WINE: SA Fastest-Growing Wine Category In UK
Recent Western Cape Business News
Provided the rand doesn’t strengthen materially, South Africa’s exports of packaged wines could grow 10% in volume this year, believes Wines of South Africa (WOSA) CEO, Su Birch.
She was responding to recent retail sales figures released by AC Nielsen for the UK, the country’s biggest wine export destination. These show that South Africa continues to rank as the fastest-growing wine category in the UK, increasing its volume share of the market to 12,3% for 2009, up from 10,4% in 2008.

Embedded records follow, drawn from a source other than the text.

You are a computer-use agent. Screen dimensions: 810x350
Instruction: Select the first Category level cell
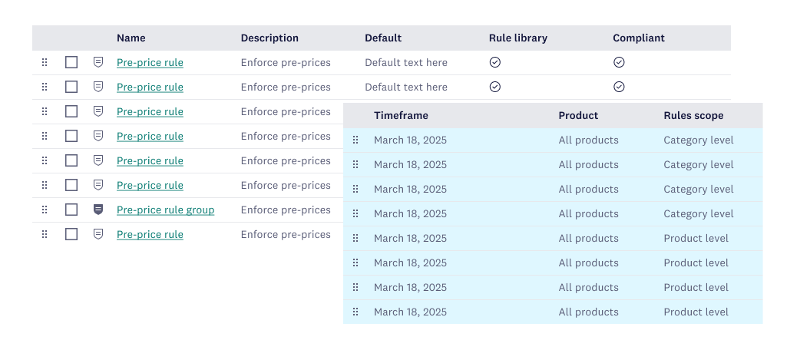[x=699, y=140]
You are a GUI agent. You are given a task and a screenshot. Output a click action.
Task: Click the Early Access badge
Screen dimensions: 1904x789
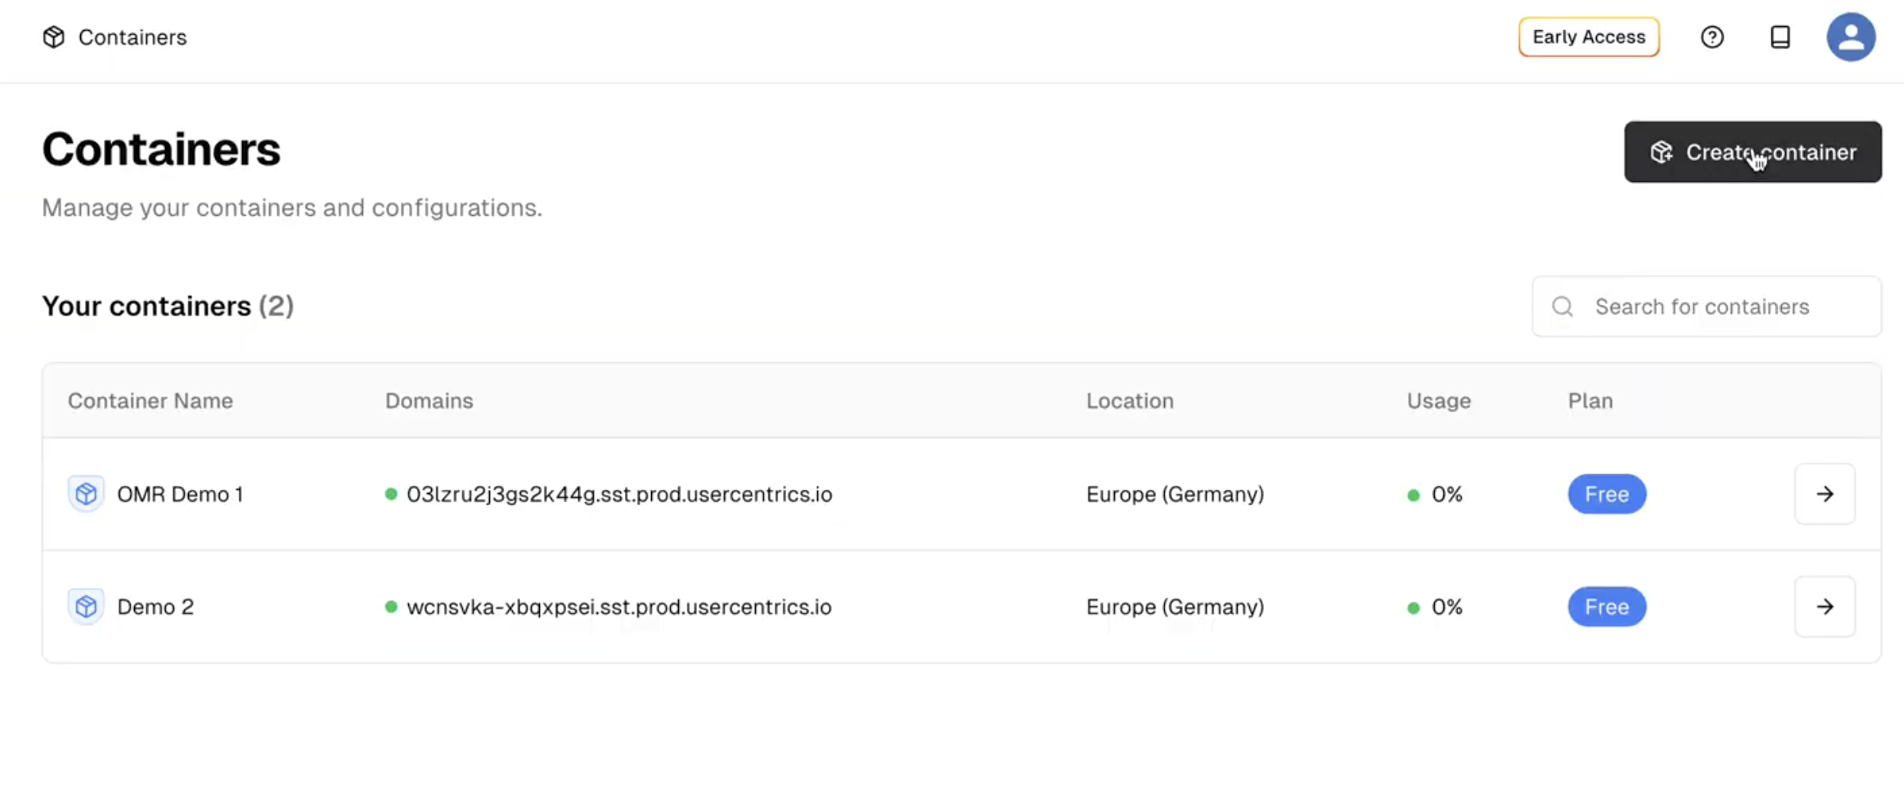1589,37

Although still in fourth place, the country is now virtually on a par with France, which occupies third position, behind Australia and the US. All that is separating South Africa from France, with its 12,4% volume share of the market, is a mere 0,1%.

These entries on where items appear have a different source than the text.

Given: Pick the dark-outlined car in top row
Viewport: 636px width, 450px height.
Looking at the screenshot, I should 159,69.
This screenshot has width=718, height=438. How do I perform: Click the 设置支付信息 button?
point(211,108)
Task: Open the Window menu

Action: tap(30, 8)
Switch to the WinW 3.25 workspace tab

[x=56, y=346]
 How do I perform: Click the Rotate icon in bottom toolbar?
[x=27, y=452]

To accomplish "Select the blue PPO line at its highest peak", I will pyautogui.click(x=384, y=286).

Total South African supermarket wines sales grew 24% in volume and 23% in value last year. According to the latest export data from SA Wine Information Systems (SAWIS), South Africa’s packaged wine sales to the UK for the year were up 11% on 2008.
“The most encouraging development of all has been the impressive expansion of South African wine sales at price points of £5 and higher,” Birch said. “The sale of wines in the category of £5 to £6,99 grew 15% in value. Those retailing for £7 to £9,99, representing a slightly smaller segment of the market, rose 27% and those above £10, also a smaller category than the wines selling for £5, increased by 43%.”

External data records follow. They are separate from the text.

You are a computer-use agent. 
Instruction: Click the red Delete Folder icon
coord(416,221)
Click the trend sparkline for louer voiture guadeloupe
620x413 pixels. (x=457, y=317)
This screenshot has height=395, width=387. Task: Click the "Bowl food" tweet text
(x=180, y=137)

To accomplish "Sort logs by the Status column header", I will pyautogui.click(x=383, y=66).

“It has long been the goal of South African producers to shift away from the extreme value segment in order to ensure the industry’s long-term sustainability,” Birch said. “That such growth has been achieved despite the severity of the global recession gives us a good measure of confidence in the country’s well-established reputation for providing exciting wines across the pricing continuum. However, we remain concerned by the effect of the economy on profit margins.”
She added that FirstCape, South Africa’s biggest-volume brand in the UK, had lifted year-on-year sales in 2009 by 73% in value and 80% in volume. Other leading South African brands to have performed exceptionally well included Kumala, Arniston Bay, Two Oceans and KWV.
“We are optimistic the 2010 World Cup will significantly raise exposure for the country and our wines, not only in the UK but across a broad international front as soccer enthusiasts focus on South Africa during the coming months.”
WOSA would also be capitalising on the tournament with soccer-themed promotions in key export markets.
“Judging on last year’s performance in one of the toughest times in modern economic history, coupled with the competitive advantage afforded us by this year’s World Cup, we should be able to maintain the growth trajectory achieved in recent years in established as well as some newer markets.”
Birch said there had been a year-on-year global volume increase of 7% for South African packaged wine exports in 2009, compared with a drop in bulk sales of 18%, a positive trend in her view. “It is essential that the country concentrate its efforts on packaged wine sales, simultaneously building brands and Brand South Africa. The drop in the proportion of bulk sales to overall exports marks an important stage in the evolution of our industry.”
Other major markets to record strong growth in packaged South African wine volumes last year were Sweden (18%) and Canada (11%), while the Netherlands, Germany and the US had remained virtually unchanged. Denmark had shown a 5% drop but this had been partially offset by increases in export volumes to Finland and Norway. Meanwhile Japan, Nigeria, Angola and China had all delivered double-digit growth.